TASK PROMPT:
Scan the entries below and extract each line with the word "will" in it.

++++ PROVIDED DATA

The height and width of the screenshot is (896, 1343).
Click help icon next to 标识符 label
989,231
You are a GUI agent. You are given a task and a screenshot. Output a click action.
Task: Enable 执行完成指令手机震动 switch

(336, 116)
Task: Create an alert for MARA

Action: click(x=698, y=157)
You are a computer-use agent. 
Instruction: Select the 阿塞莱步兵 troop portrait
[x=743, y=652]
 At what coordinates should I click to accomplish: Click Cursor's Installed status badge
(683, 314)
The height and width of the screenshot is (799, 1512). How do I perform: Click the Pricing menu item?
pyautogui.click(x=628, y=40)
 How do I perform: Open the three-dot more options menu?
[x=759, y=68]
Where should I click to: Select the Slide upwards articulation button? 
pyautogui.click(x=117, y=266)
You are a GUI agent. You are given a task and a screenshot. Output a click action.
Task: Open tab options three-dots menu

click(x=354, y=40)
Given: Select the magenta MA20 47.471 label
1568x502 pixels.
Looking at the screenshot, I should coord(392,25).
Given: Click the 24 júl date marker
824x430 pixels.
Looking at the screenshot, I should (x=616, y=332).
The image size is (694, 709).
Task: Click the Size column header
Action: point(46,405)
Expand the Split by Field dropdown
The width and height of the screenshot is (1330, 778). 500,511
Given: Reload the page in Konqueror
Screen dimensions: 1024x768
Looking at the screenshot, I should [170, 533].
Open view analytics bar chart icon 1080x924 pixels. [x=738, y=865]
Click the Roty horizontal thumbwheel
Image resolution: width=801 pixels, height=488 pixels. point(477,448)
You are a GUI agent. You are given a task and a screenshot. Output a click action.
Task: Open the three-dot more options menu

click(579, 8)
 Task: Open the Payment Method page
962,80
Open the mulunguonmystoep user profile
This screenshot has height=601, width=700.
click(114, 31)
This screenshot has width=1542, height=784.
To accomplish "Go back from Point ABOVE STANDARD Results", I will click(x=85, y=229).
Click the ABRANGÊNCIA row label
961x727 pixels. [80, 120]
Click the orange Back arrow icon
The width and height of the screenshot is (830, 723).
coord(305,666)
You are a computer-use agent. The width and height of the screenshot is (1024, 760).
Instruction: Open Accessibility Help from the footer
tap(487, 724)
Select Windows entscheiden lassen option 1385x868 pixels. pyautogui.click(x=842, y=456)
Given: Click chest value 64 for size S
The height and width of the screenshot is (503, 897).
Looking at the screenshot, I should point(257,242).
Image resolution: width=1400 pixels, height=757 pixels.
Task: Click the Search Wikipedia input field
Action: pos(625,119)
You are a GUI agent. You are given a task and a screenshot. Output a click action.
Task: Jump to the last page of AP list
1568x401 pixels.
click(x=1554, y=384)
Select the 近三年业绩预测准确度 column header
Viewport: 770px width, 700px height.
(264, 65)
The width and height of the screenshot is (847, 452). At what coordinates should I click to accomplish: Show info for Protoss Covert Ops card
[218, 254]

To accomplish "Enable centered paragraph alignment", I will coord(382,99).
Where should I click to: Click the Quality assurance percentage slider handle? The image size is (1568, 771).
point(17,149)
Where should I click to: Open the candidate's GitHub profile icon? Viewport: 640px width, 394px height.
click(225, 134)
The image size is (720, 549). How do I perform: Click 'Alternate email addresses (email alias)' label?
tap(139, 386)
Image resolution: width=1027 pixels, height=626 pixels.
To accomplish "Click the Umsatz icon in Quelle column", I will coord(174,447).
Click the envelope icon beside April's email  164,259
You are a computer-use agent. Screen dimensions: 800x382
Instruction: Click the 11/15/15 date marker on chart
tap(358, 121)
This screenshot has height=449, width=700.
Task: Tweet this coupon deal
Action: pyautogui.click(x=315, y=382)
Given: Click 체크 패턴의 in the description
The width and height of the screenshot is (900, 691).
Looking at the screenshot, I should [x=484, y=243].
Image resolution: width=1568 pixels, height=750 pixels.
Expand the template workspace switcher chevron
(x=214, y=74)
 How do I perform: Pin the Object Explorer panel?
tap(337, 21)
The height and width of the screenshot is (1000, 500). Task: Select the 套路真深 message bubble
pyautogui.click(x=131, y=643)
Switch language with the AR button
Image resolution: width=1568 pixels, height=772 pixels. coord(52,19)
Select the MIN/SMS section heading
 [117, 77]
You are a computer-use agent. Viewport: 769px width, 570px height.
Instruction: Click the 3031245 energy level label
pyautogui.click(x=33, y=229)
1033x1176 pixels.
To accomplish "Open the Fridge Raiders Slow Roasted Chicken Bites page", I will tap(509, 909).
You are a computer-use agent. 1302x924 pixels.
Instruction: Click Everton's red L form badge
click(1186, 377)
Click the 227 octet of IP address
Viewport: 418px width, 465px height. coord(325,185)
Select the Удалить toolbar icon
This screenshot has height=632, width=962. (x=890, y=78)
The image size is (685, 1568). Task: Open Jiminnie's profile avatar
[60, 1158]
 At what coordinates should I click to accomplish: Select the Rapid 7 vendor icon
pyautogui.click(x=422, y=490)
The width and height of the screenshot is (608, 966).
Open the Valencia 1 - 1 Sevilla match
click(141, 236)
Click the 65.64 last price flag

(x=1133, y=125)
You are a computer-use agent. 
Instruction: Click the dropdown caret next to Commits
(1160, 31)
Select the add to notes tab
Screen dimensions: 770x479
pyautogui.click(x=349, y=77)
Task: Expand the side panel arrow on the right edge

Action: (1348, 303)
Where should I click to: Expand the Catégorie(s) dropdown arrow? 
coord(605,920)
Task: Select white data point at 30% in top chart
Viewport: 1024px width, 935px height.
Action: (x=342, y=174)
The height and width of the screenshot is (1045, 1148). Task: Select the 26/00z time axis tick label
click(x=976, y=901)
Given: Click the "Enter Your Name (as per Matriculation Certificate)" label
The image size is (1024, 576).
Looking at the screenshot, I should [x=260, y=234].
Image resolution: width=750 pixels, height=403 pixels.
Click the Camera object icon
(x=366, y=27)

++++++++

ANSWER TO THIS TASK:
To accomplish "Go back from Point ABOVE STANDARD Results", I will click(x=85, y=229).
To accomplish "Enable centered paragraph alignment", I will coord(382,99).
To accomplish "Click the Umsatz icon in Quelle column", I will coord(174,447).
To accomplish "Open the Fridge Raiders Slow Roasted Chicken Bites page", I will tap(509, 909).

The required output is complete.